## WHAT NEEDS TO BE DONE
Out of the records below, copy all lines in which the word "will" occurs.

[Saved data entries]

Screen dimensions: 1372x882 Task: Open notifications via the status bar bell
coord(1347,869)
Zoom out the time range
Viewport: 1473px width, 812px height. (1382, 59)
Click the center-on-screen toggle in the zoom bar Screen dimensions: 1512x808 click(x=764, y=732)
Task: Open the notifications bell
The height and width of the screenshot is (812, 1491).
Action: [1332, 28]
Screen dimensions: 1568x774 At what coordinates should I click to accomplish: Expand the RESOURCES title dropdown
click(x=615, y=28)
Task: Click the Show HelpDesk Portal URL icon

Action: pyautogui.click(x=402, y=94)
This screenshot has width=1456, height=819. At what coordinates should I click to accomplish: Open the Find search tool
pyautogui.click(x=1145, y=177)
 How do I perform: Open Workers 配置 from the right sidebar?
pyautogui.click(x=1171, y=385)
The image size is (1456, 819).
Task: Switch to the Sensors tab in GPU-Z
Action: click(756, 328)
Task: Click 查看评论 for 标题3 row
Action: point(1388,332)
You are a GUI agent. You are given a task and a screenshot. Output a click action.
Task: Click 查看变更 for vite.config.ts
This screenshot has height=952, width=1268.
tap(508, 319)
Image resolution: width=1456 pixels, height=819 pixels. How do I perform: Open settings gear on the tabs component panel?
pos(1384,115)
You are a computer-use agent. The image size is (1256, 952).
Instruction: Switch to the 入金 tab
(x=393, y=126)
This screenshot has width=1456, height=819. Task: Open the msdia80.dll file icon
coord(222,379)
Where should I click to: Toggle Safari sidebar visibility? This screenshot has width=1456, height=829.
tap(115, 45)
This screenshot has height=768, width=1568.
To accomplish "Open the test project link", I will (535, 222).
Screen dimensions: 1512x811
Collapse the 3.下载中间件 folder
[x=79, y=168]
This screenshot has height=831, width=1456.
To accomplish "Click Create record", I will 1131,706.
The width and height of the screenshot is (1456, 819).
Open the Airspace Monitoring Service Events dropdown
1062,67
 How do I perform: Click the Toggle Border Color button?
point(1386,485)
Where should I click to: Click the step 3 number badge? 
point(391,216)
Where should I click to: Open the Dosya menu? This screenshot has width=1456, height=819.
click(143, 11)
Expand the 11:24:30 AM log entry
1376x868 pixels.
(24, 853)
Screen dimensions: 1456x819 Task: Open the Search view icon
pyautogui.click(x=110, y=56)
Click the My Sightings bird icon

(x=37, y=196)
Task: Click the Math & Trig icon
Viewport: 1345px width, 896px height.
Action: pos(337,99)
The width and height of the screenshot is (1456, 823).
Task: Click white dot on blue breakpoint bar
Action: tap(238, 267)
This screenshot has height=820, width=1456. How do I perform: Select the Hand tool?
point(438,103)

## ANSWER TO THIS EXERCISE
To accomplish "Open the test project link", I will (535, 222).
To accomplish "Click Create record", I will 1131,706.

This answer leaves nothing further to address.